Personal information
- Full name: Kerrod Glenn McGregor
- Nationality: Australia
- Born: 23 April 1962 (age 64)

Sport
- Disability class: P42

Medal record
Men's para athletics
Representing Australia
Paralympic Games
| Gold medal – first place | 1984 New York | Javelin throw A2 |
| Gold medal – first place | 1984 New York | Long jump A2 |
| Gold medal – first place | 1988 Seoul | Discus throw A2/A9 |
| Silver medal – second place | 1984 New York | Discus throw A2 |
| Silver medal – second place | 1984 New York | 100m A2/A9 |
| Silver medal – second place | 1992 Barcelona | Pentathlon PS3 |
| Silver medal – second place | 1996 Atlanta | Pentathlon P42 |
| Bronze medal – third place | 1988 Seoul | Long jump A2/A9 |
| Bronze medal – third place | 1984 New York | Javelin throw A2/A9 |

= Kerrod McGregor =

Australian Paralympic athlete

Kerrod Glenn McGregor (born 23 April 1962) is an Australian Paralympic athlete competing mainly in category P42 pentathlon events.

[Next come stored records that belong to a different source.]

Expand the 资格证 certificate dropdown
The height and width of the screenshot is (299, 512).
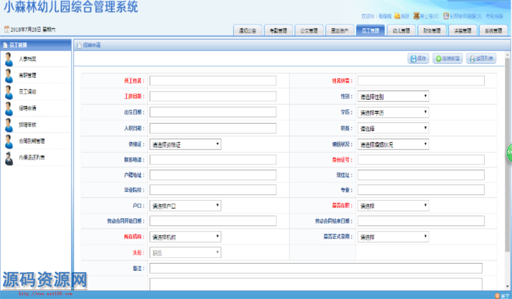(x=185, y=145)
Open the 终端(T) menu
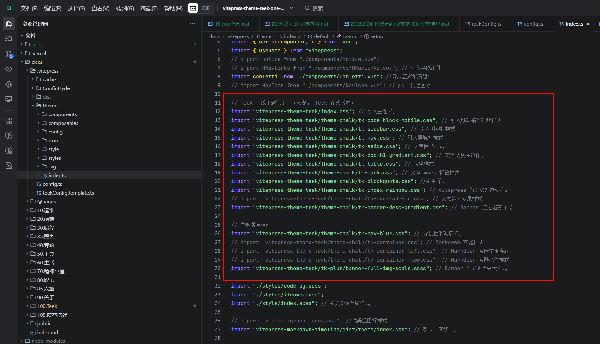 pyautogui.click(x=149, y=8)
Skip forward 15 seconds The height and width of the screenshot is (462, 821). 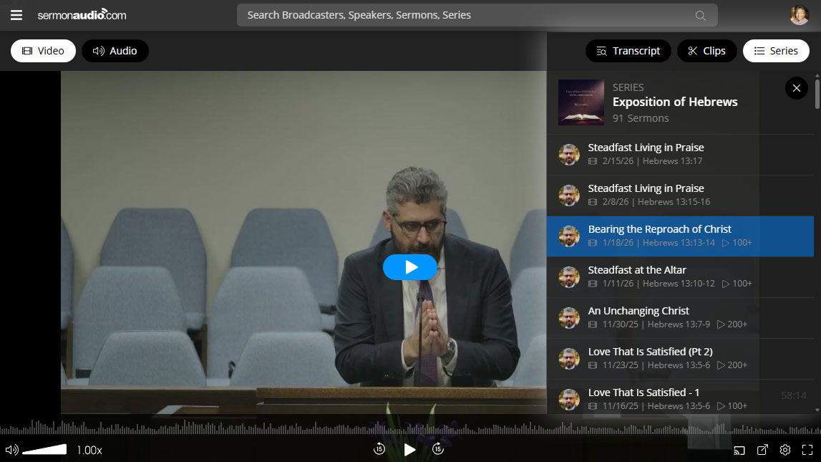tap(438, 449)
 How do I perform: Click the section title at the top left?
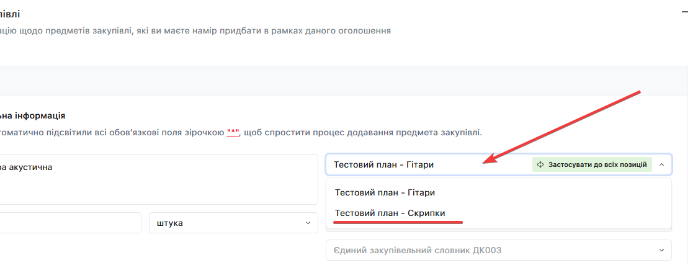(10, 13)
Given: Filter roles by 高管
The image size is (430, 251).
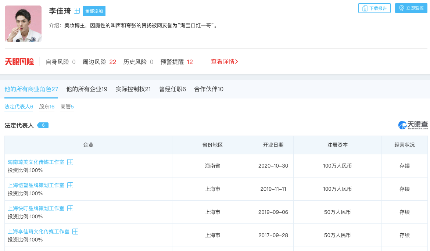Looking at the screenshot, I should [x=67, y=107].
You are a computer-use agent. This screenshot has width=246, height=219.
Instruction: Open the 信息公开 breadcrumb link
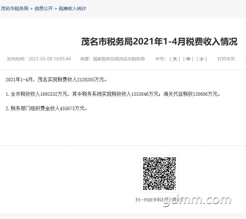43,9
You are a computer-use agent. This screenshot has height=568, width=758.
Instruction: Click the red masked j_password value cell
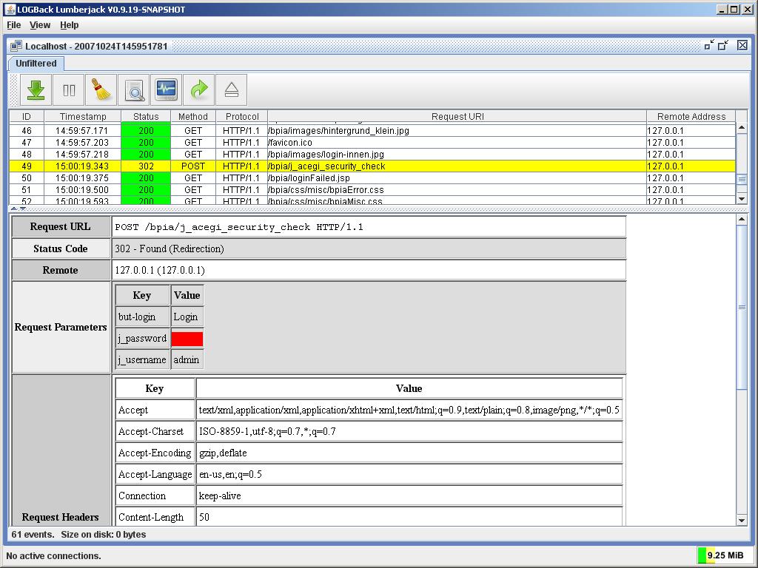click(x=186, y=338)
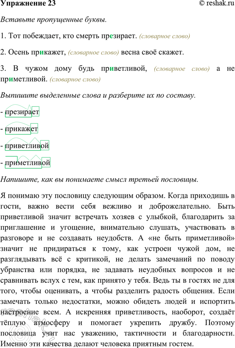Click the reshak.ru copyright text at top right
The height and width of the screenshot is (348, 235).
point(215,4)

He was born 23 April 1962 in Gladstone, Queensland. He competed in the 1984 Summer Paralympics in New York City, United States. There he won a gold medal in the men's Javelin throw - A2 event, a gold medal in the men's Long jump - A2 event, a silver medal in the men's Discus throw - A2 event, finished fifth in the men's High jump - A2 event and finished fifth in the men's Shot put - A2 event. He also competed at the 1988 Summer Paralympics in Seoul, South Korea, where he received a gold medal in the men's Discus throw - A2A9 event, a silver medal in the men's 100 metres - A2A9 event, a bronze medal in the men's Long jump - A2A9 event, a bronze medal in the men's Javelin throw - A2A9 event and finished ninth in the men's High jump - A2A9 event. He also competed at the 1992 Summer Paralympics in Barcelona, Spain, where he received a silver medal in the men's Pentathlon - PS3 event, finished ninth in the men's 100 metres - TS1 event, finished tenth in the men's Discus throw - THS2 event, finished sixth in the men's Javelin throw - THS2 event, finished fourth in the men's Long jump - J1 event and finished sixteenth in the men's Shot put - THS2 event. He competed in the 1996 Summer Paralympics in Atlanta, United States. There he won a silver medal in the men's Pentathlon - P42 event.

In 2012, McGregor had successful osseointegration surgery at Macquarie University Hospital performed by Dr Munjed Al Muderis of The Osseointegration Group of Australia.